# (a) Obtain the de Broglie wavelength of a neutron of kinetic energy 150 eV.

Question:

(a) Obtain the de Broglie wavelength of a neutron of kinetic energy 150 eV. As you have seen in Exercise 11.31, an electron beam of this energy is suitable for crystal diffraction experiments. Would a neutron beam of the same energy be equally suitable? Explain. (mn= 1.675 × 10−27 kg)

(b) Obtain the de Broglie wavelength associated with thermal neutrons at room temperature (27 ºC). Hence explain why a fast neutron beam needs to be thermalised with the environment before it can be used for neutron diffraction experiments.

Solution:

(a) De Broglie wavelength $=2.327 \times 10^{-12} \mathrm{~m}$; neutron is not suitable for the diffraction experiment Kinetic energy of the neutron, $K=150 \mathrm{eV}$

= 150 × 1.6 × 10−19

= 2.4 × 10−17 J

Mass of a neutron, mn = 1.675 × 10−27 kg

The kinetic energy of the neutron is given by the relation:

$K=\frac{1}{2} m_{n} v^{2}$

$m_{n} v=\sqrt{2 K m_{n}}$

Where,

= Velocity of the neutron

mnv = Momentum of the neutron

De-Broglie wavelength of the neutron is given as:

$\lambda=\frac{h}{m_{n} v}=\frac{h}{\sqrt{2 K m_{n}}}$

It is clear that wavelength is inversely proportional to the square root of mass.

Hence, wavelength decreases with increase in mass and vice versa.

$\therefore \lambda=\frac{6.6 \times 10^{-34}}{\sqrt{2 \times 2.4 \times 10^{-17} \times 1.675 \times 10^{-27}}}$

$=2.327 \times 10^{-12} \mathrm{~m}$

It is given in the previous problem that the inter-atomic spacing of a crystal is about 1 Å, i.e., 10−10 m. Hence, the inter-atomic spacing is about a hundred times greater. Hence, a neutron beam of energy
150 eV is not suitable for diffraction experiments.
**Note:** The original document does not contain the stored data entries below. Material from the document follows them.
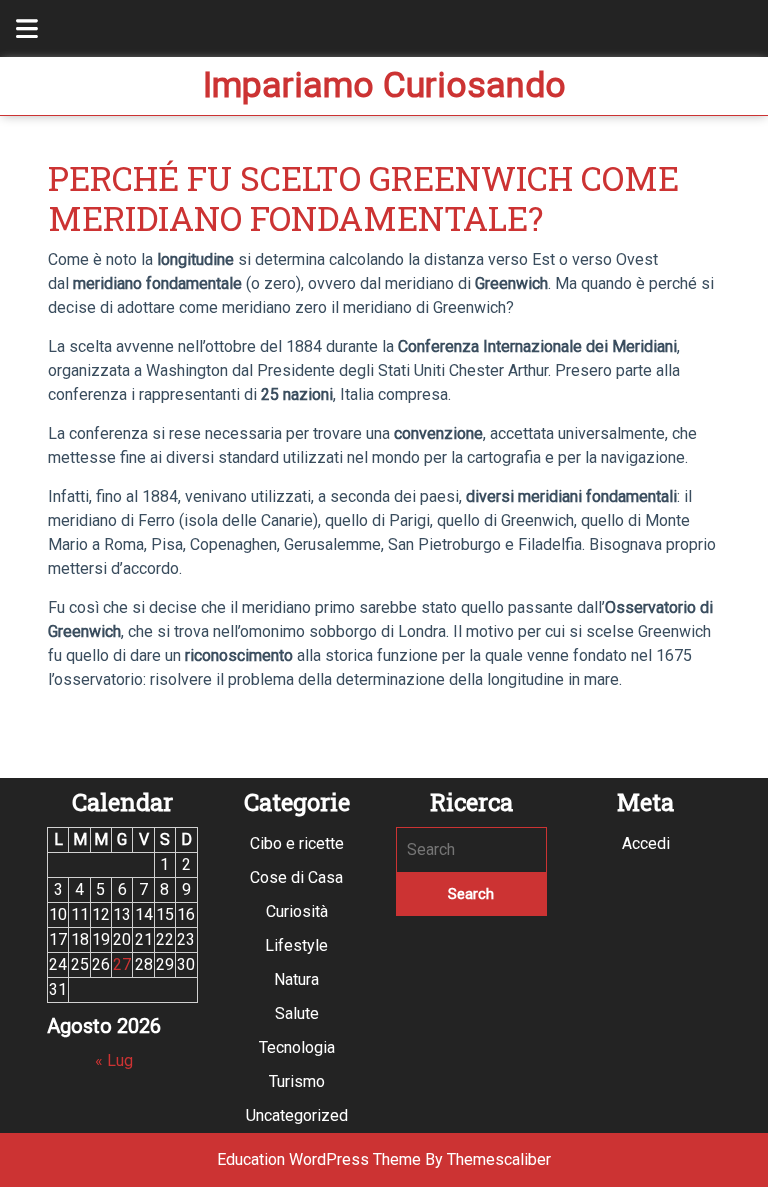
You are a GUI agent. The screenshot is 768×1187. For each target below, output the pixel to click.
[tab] (16, 28)
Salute (297, 1013)
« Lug (114, 1060)
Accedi (646, 843)
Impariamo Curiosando (384, 85)
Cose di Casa (296, 877)
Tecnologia (297, 1047)
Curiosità (297, 911)
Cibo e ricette (297, 843)
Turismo (297, 1081)
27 (122, 964)
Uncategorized (297, 1115)
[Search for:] (471, 850)
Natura (296, 979)
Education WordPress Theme (319, 1159)
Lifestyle (296, 945)
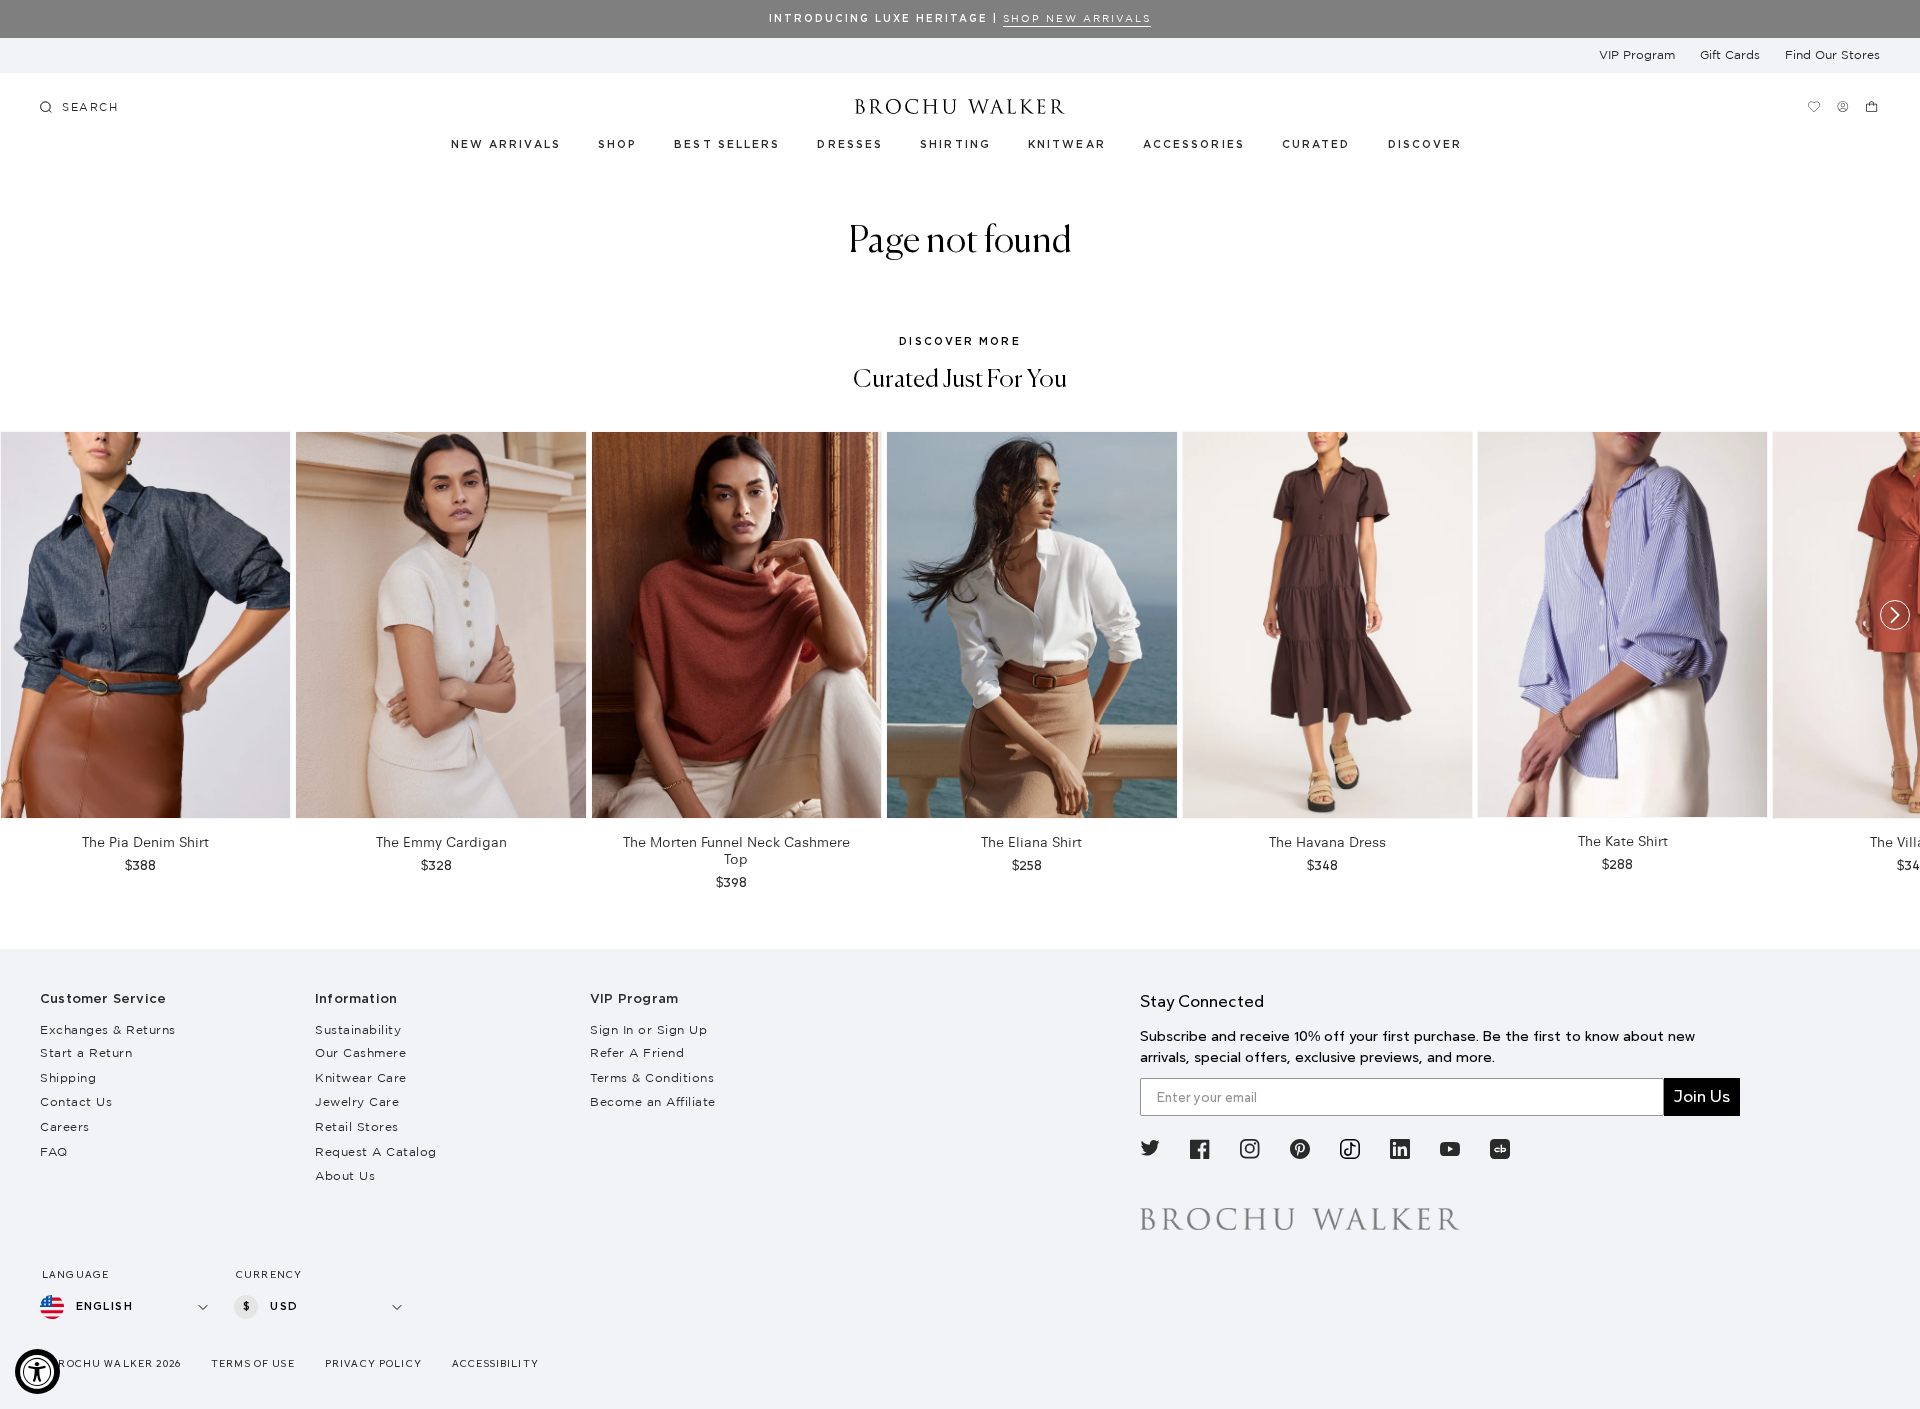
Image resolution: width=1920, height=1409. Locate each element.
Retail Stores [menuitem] (357, 1126)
(b) De Broglie wavelength $=1.447 \times 10^{-10} \mathrm{~m}$

Room temperature, T = 27°C = 27 + 273 = 300 K

The average kinetic energy of the neutron is given as:

$E=\frac{3}{2} k T$

Where,

k = Boltzmann constant = 1.38 × 10−23 J mol−1 K−1

The wavelength of the neutron is given as:

$\lambda=\frac{h}{\sqrt{2 m_{n} E}}=\frac{h}{\sqrt{3 m_{n} k T}}$

$=1.447 \times 10^{-10} \mathrm{~m}$

This wavelength is comparable to the inter-atomic spacing of a crystal. Hence, the high-energy neutron beam should first be thermalised, before using it for diffraction.